The technology of purification of solar grade polysilicon can be classified into two methods: the chemical method and the physical method. For chemical method it is necessary for silicon to be converted into an intermediate product of silicon compounds in the purification process of silicon. And then silicon compounds are converted to high-purity polysilicon using pyrolysis or oxidation-reduction reaction.

Physical method is also known as physical metallurgy method. In this method impurities are removed by the use of physical or chemical methods in the condition of not changing the nature of the metallurgical grade silicon. Although chemical reaction are still involved, its response objects are boron, phosphorus and other impurities and silicon does not change its chemical nature. Due to its low cost purification of physical purity is considered as a rising star to replace the high-purity polysilicon though has its limits.

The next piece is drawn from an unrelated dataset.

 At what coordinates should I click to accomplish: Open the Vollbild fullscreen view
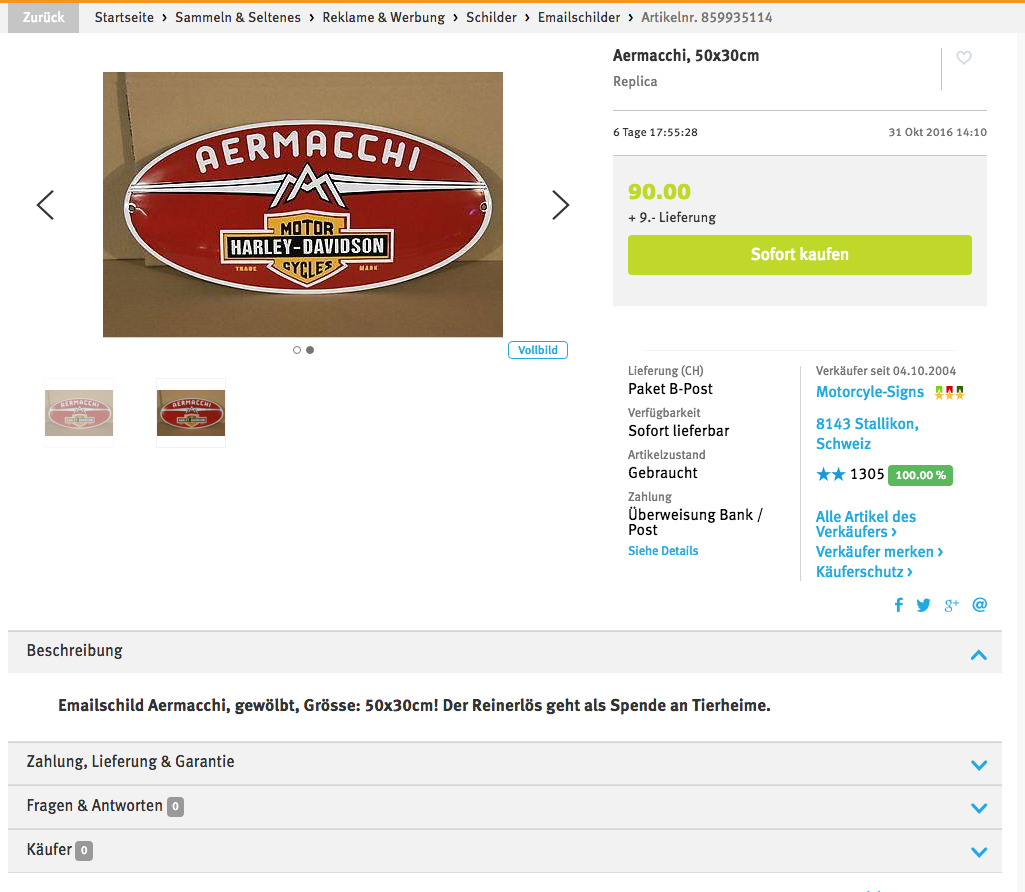point(537,350)
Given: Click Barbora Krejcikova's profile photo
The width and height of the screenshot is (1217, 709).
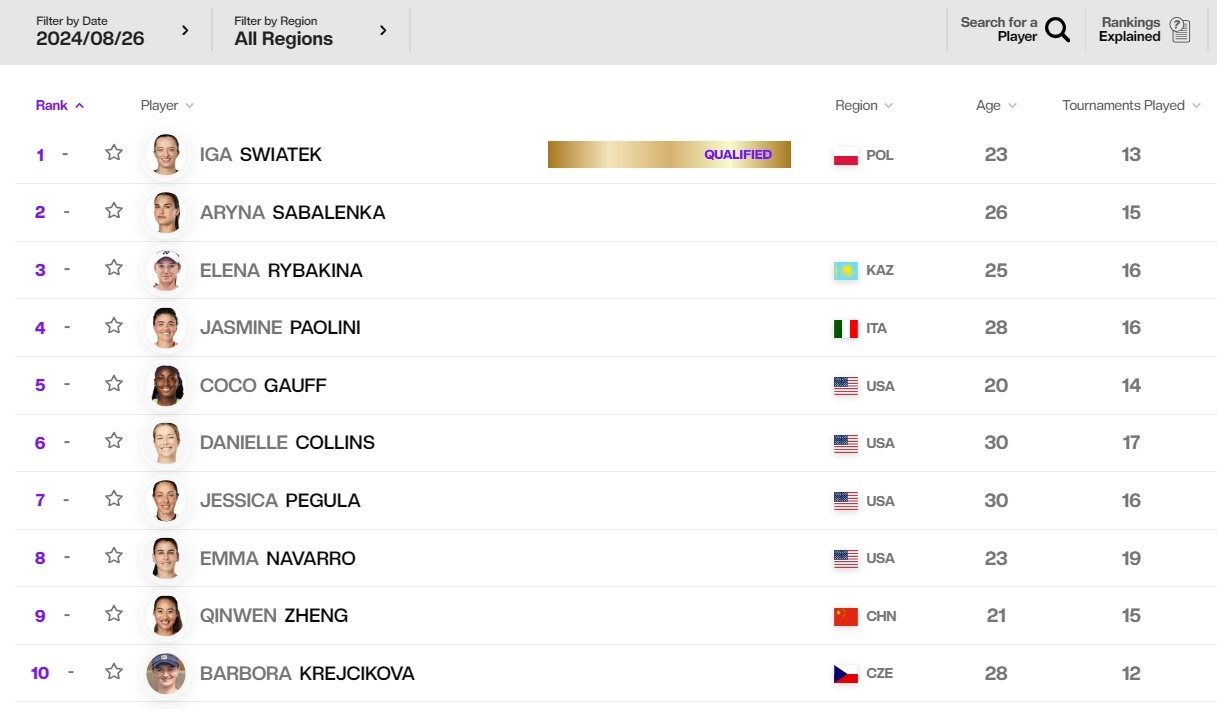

However because chemical method involves cumbersome control and processing of intermediate products , high technical difficulty, and various costs according to different sources of technology has higher cost than the physical way in general though it can produce high purity polysilicon. Most of the chemical methods are subject to the use of metallurgical grade silicon as raw material for silicon compounds, and few are prepared for direct use of silica-silicon compounds.

In chemical methods, Siemens process is widely used for the early production of semiconductor grade polysilicon in the industry. It is a mature technology but the cost was relatively  high. In addition to Siemens process, there are ASiMi method, fluid bed reactor method and tubular deposition method, etc.

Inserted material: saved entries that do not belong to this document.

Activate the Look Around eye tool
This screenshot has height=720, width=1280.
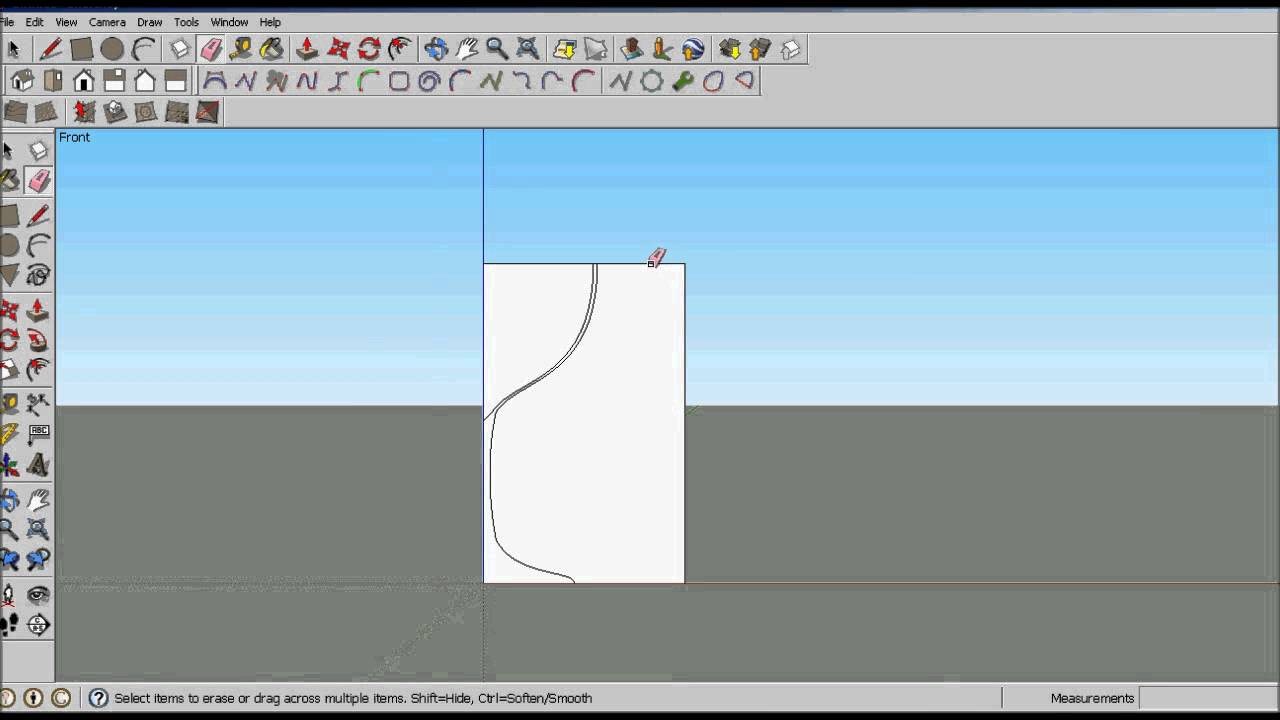(38, 596)
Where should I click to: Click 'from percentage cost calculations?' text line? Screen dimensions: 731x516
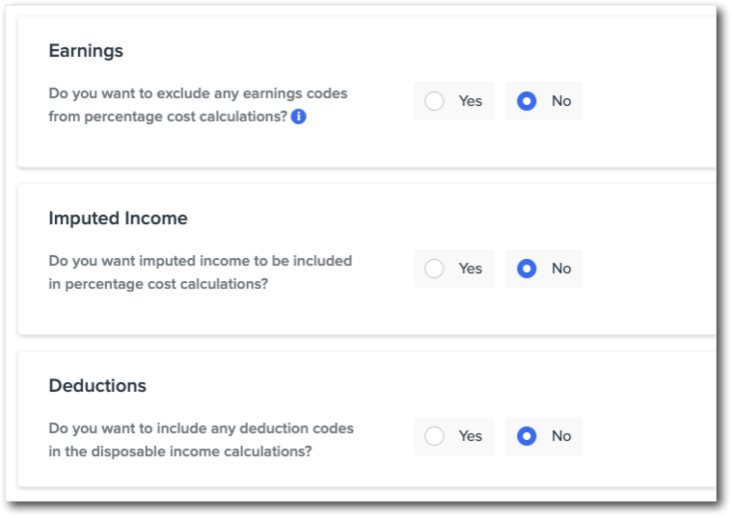click(168, 117)
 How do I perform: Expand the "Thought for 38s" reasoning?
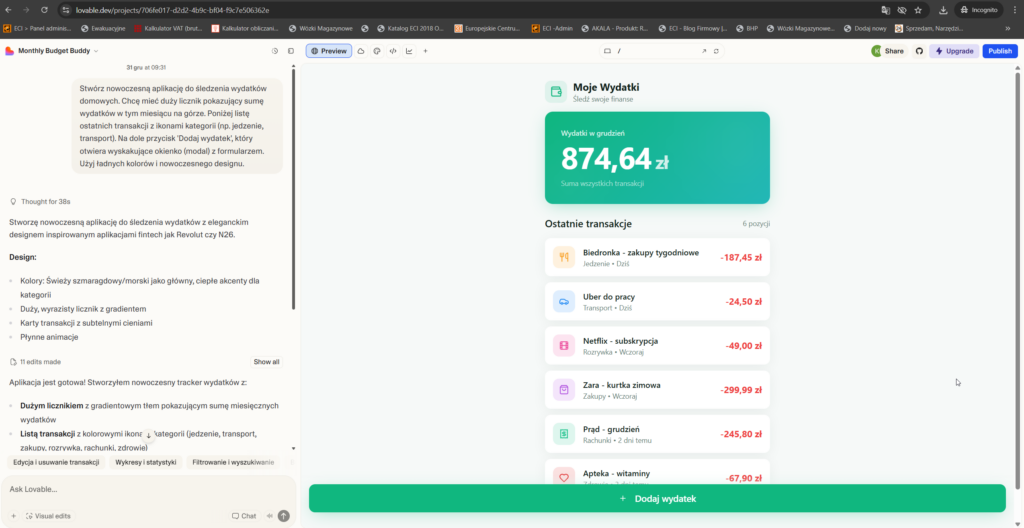pyautogui.click(x=41, y=201)
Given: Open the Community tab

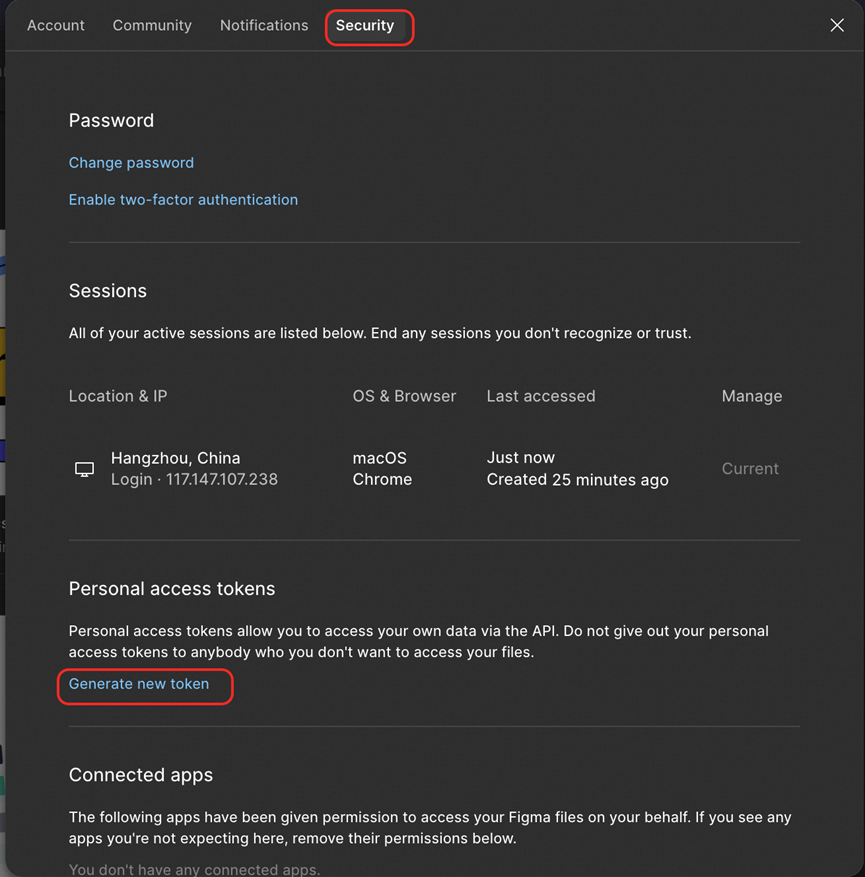Looking at the screenshot, I should (x=152, y=25).
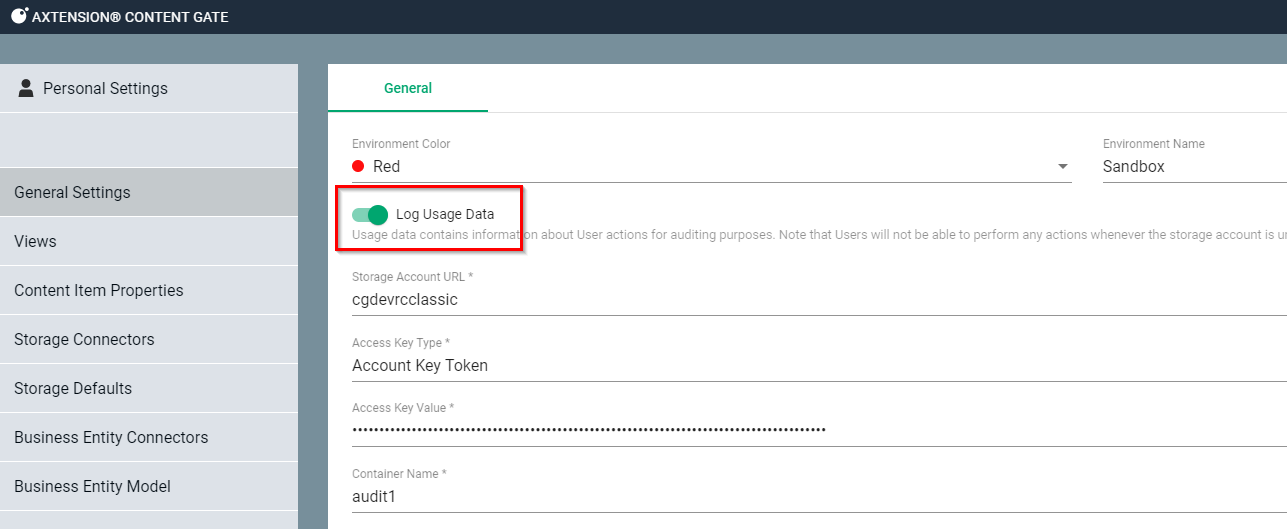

ASiMi method, developed by Advanced Silicon Material (ASiMi) Company ,is a technology of producing  high purity polycrystalline silicon  using silane / SiH4 as the raw material . In 2005 ，ASiMi announced its withdrawal from polysilicon market and the majority of the stock was purchased by Norway's REC (Renewable Energy Corp), so this technology is still conducting in REC currently.

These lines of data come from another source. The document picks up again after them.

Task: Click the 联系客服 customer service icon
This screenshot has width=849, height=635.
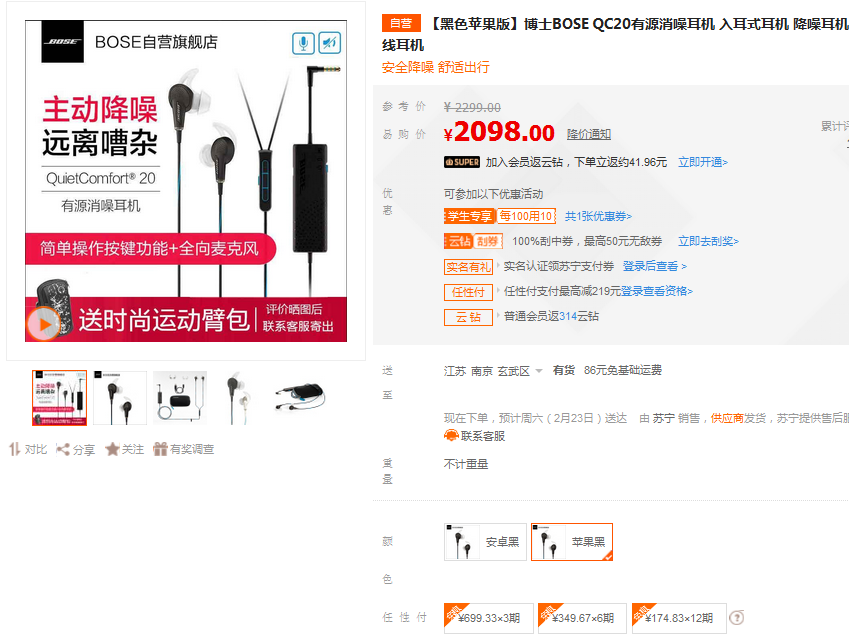Action: point(451,435)
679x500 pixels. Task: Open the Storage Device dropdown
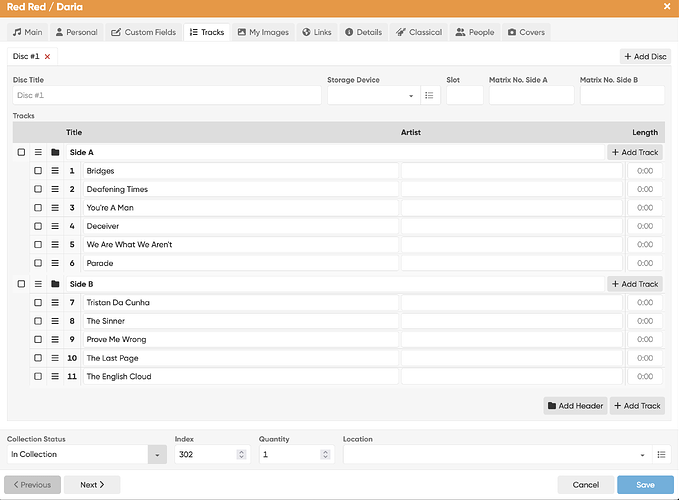coord(374,95)
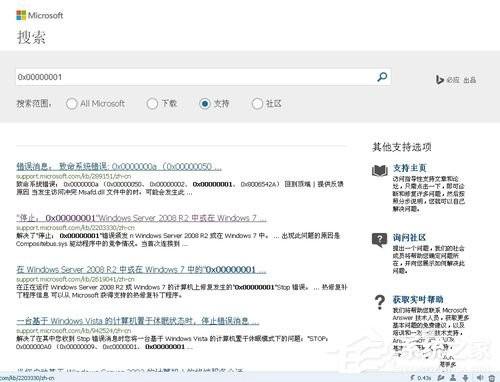This screenshot has height=382, width=500.
Task: Open the Microsoft logo in the header
Action: 39,15
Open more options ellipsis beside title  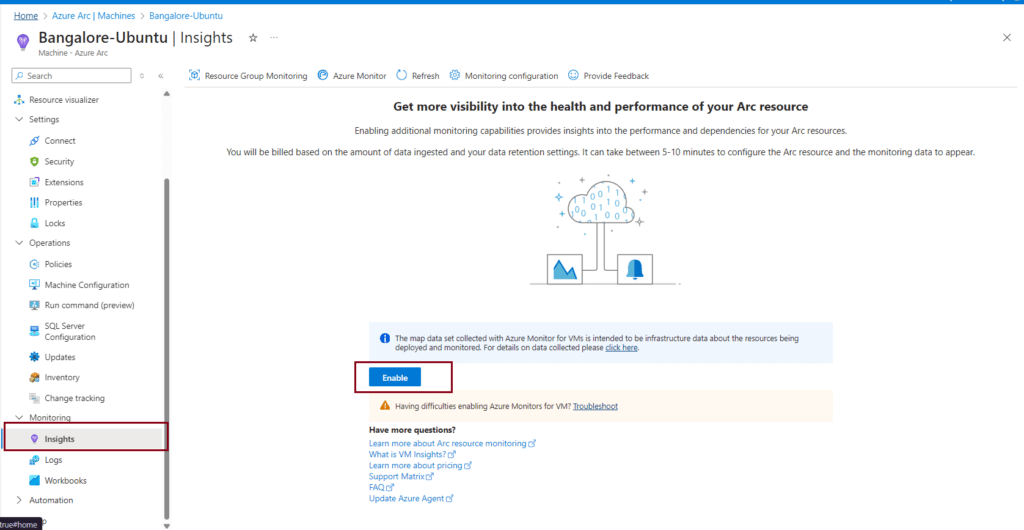click(274, 38)
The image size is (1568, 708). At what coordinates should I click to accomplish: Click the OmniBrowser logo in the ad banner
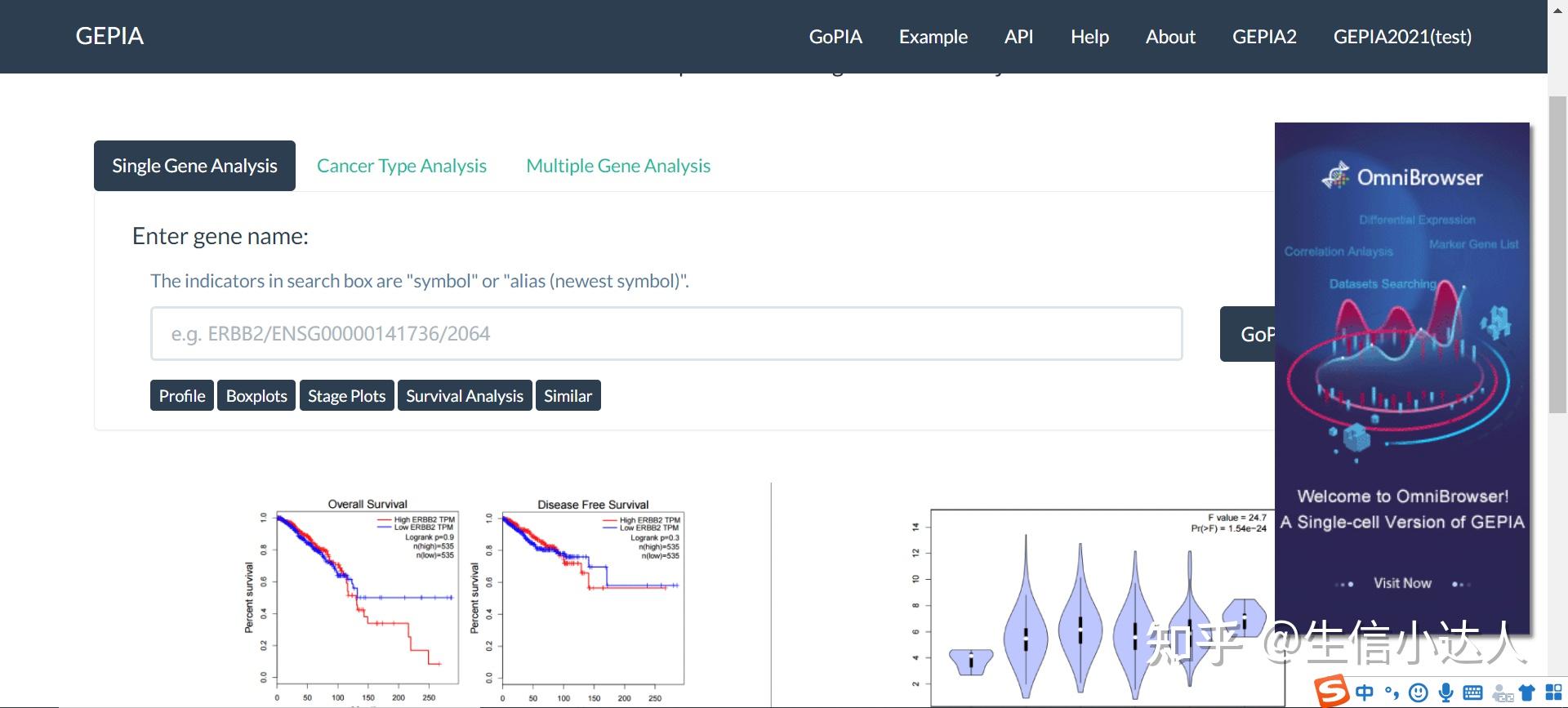coord(1402,176)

As ASiMi method, fluid bed reactor method also uses the silicon methane as raw material. This method can reduced nearly 30% of electricity consumption because of low reaction temperature. And this method solves the problems of slow deposition in ASiMi method as large reactions area of silicon and faster air flow in the reactor. Fluid bed reactor is superior to Bell-shaped Siemens reactor due to its using for continuous production.

Tubular deposition method, as a polysilicon production technology used by Joint Solar Silicon GmbH (JSSI), is built on the same principle and requires the same raw materials as fluid-bed reaction which generates polysilicon by running thermal decomposition of silane/SiH4and hydrogen gas. JSSI declared that this method consumed one tenth of electricity of the traditional Siemens method and the conversion rate was up to 95 ~ 98%.There have already been the production records.

Physical metallurgy method for generating solar polysilicon was first applied in 2008 with a small amount of output. Purification of solar-grade silicon by this method also requires metallurgical grade silicon with low impurity as raw material, and then goes through several processes to complete.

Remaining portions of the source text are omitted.